#### Source excerpt
Soundtrack album by David Hirschfelder
- Released: 1998
- Genre: Soundtrack
- Label: Gramercy Records

David Hirschfelder chronology
| The Interview (1998) | Elizabeth (1998) | What Becomes of the Broken Hearted? (1999) |

= Elizabeth (soundtrack) =

Elizabeth is the original soundtrack of the 1998 Academy Award and Golden Globe-winning film Elizabeth starring Cate Blanchett, Geoffrey Rush, Christopher Eccleston, Richard Attenborough and Joseph Fiennes. The original score was composed by David Hirschfelder.

The album won the BAFTA Award for Best Film Music and was nominated for the Academy Award for Best Original Dramatic Score (lost to the score of the film La vita è bella).

At the ARIA Music Awards of 1999 the soundtrack was won the ARIA Award for Best Original Soundtrack, Cast or Show Album.

#### What the exercise asks
Please write out the passage from the soundtrack article word for word, starting at "Elizabeth is the" and ending at "by David Hirschfelder.".

#### Data
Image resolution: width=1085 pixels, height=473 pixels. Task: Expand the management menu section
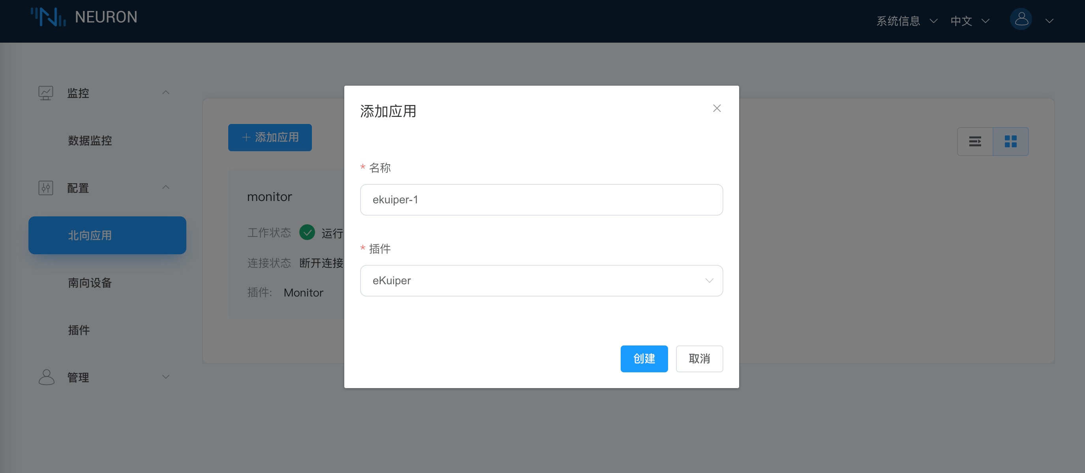166,377
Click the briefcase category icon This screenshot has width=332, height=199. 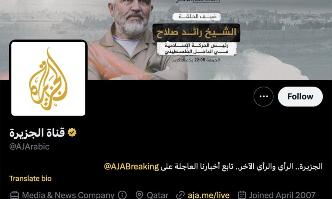[14, 195]
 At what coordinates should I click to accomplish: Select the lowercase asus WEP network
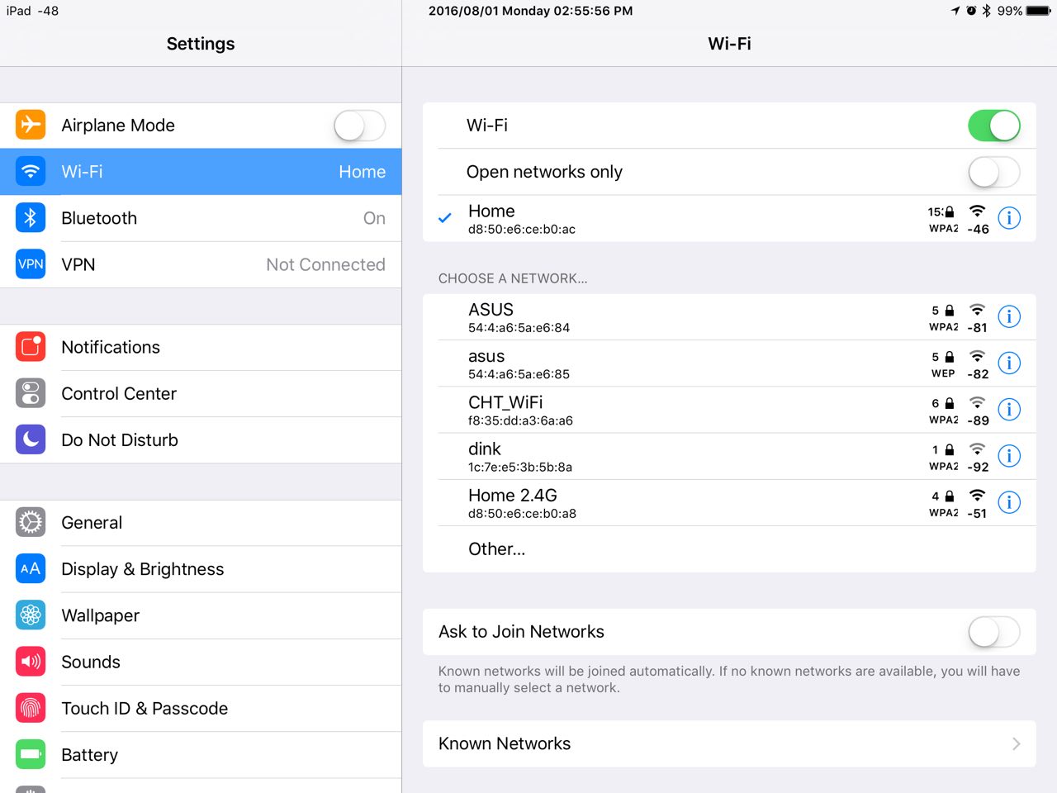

#### Finished exercise
Elizabeth is the original soundtrack of the 1998 Academy Award and Golden Globe-winning film Elizabeth starring Cate Blanchett, Geoffrey Rush, Christopher Eccleston, Richard Attenborough and Joseph Fiennes. The original score was composed by David Hirschfelder.